- Founded: 1945
- Dissolved: August 1949
- Split from: Palestine Communist Party (1945)
- Merged into: Mapam (1949)
- Ideology: Communism
- Political position: Far-left
- Most MKs: 1 (1949)
- Fewest MKs: 1 (1949)

= Hebrew Communists =

The Hebrew Communists (קומוניסטים עברים, Komunistim Ivrim) were a short-lived political party in Mandatory Palestine and Israel.

==History==
In 1940 a group of friends led by Shmuel Ettinger left the Palestine Communist Party to form a new party named "Emet" (Truth), whose primary goal was the establishment of a Jewish state. In 1942, after the Palestine Communist Party was legalised, Ettinger's group rejoined it. However, their reunion was short-lived, and they left the party again a year later.

A new party, the Communist Education Association, was established in 1945. Growing to around 500 members, it was renamed the Communist Union of Palestine, before becoming the Hebrew Communist Party in June 1947. Later in the year the party was invited to merge into Mapam. However, the party remained independent and contested the January 1949 Constituent Assembly elections as part of the Maki-led "Communist and Independent List for Independence, Democracy and Peace", which won five seats.

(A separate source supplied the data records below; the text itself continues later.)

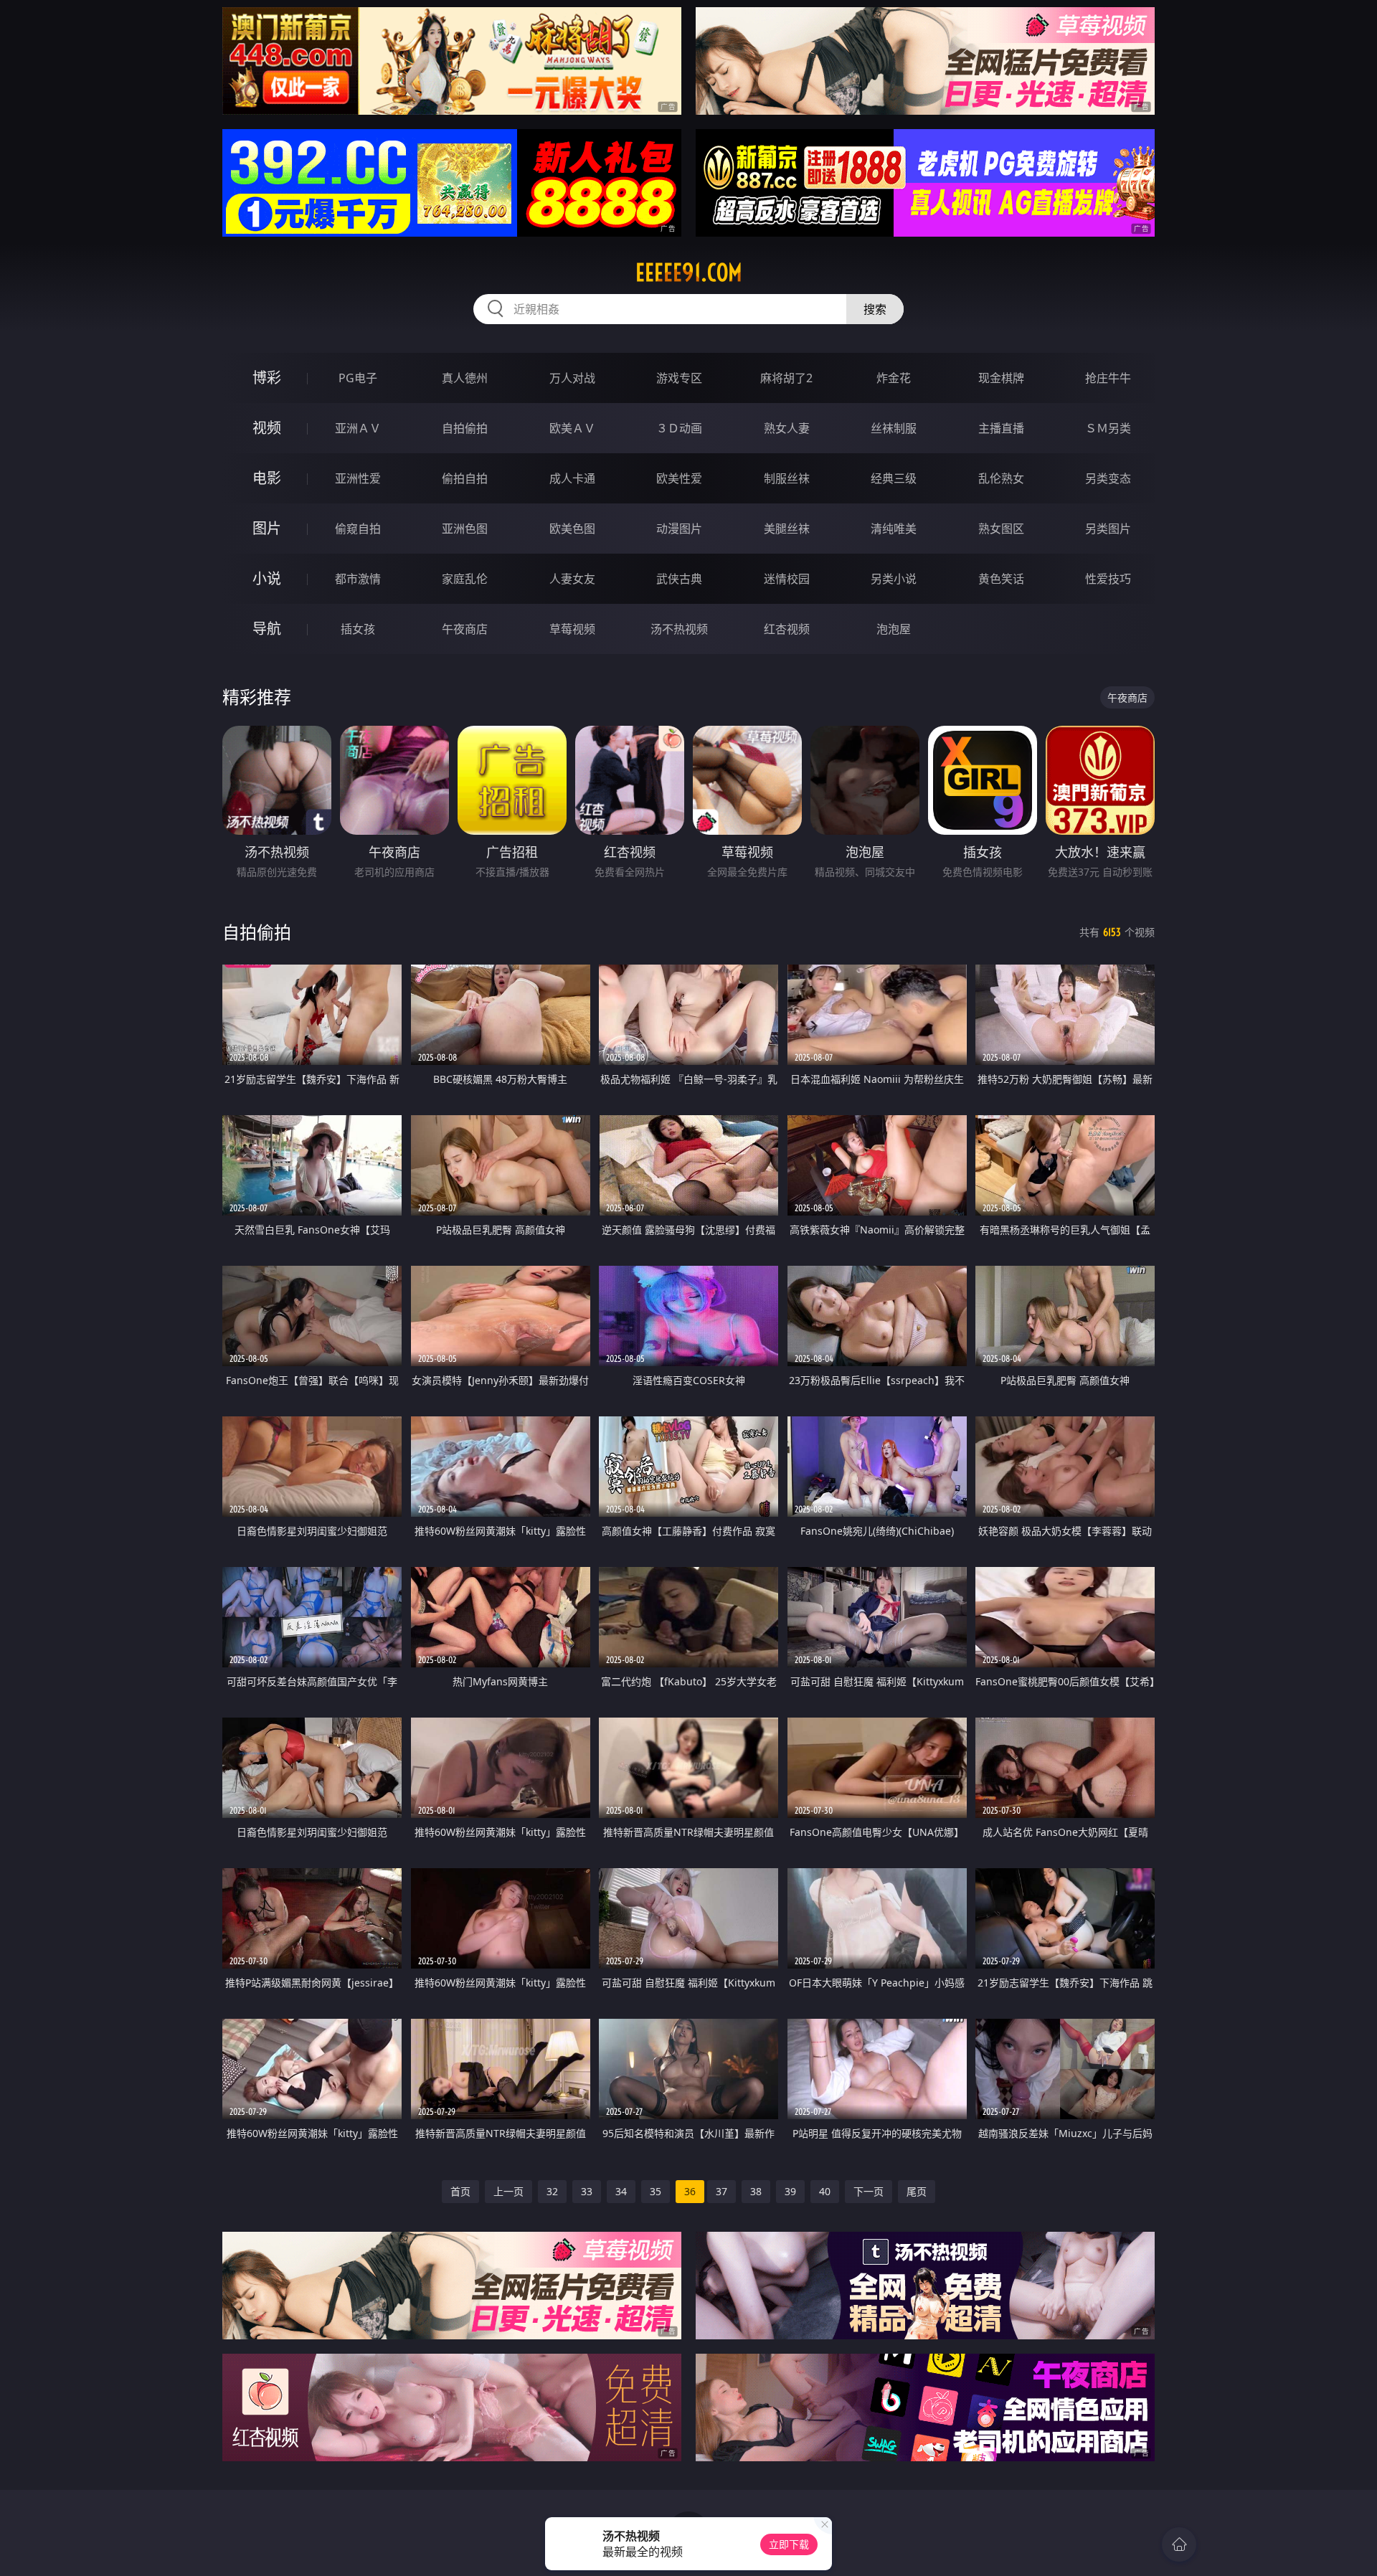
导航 (266, 628)
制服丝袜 (787, 478)
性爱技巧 (1108, 579)
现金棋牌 (1001, 378)
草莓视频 (572, 629)
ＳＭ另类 (1108, 428)
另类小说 (894, 579)
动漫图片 (679, 528)
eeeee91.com (688, 272)
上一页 (508, 2191)
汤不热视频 (679, 629)
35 (655, 2191)
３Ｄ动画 (679, 428)
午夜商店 (465, 629)
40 (825, 2191)
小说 (266, 578)
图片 (266, 528)
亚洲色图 (465, 528)
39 (790, 2191)
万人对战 (572, 378)
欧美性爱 (679, 478)
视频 (266, 427)
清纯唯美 (894, 528)
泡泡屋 (893, 629)
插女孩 (358, 629)
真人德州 (465, 378)
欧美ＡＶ (572, 428)
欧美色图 (572, 528)
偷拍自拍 (465, 478)
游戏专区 (679, 378)
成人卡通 (572, 478)
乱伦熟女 (1001, 478)
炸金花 (893, 378)
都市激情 (358, 579)
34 (621, 2191)
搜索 (874, 309)
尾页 (917, 2191)
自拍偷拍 (465, 428)
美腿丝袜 (787, 528)
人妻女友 (572, 579)
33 (586, 2191)
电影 (266, 478)
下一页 (868, 2191)
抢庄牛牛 (1108, 378)
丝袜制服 (894, 428)
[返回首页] (1179, 2544)
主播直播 (1001, 428)
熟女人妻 (787, 428)
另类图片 (1108, 528)
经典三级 (894, 478)
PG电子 (358, 378)
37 (721, 2191)
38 (756, 2191)
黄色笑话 (1001, 579)
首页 (460, 2191)
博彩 (266, 377)
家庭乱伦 (465, 579)
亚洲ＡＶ (358, 428)
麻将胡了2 (786, 378)
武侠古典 (679, 579)
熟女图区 (1001, 528)
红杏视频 (787, 629)
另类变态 (1108, 478)
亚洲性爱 (358, 478)
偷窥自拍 (358, 528)
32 (552, 2191)
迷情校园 (787, 579)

In 1949 Maki adopted an anti-Zionist position. As a result, Hebrew Communists member Eliezer Preminger split from the Maki faction and created the Hebrew Communists faction on 8 June 1949. The faction ceased to exist again on 15 August 1949 when Preminger joined Mapam. In the same month, the party was dissolved, with a party convention resolution advising members to also join Mapam.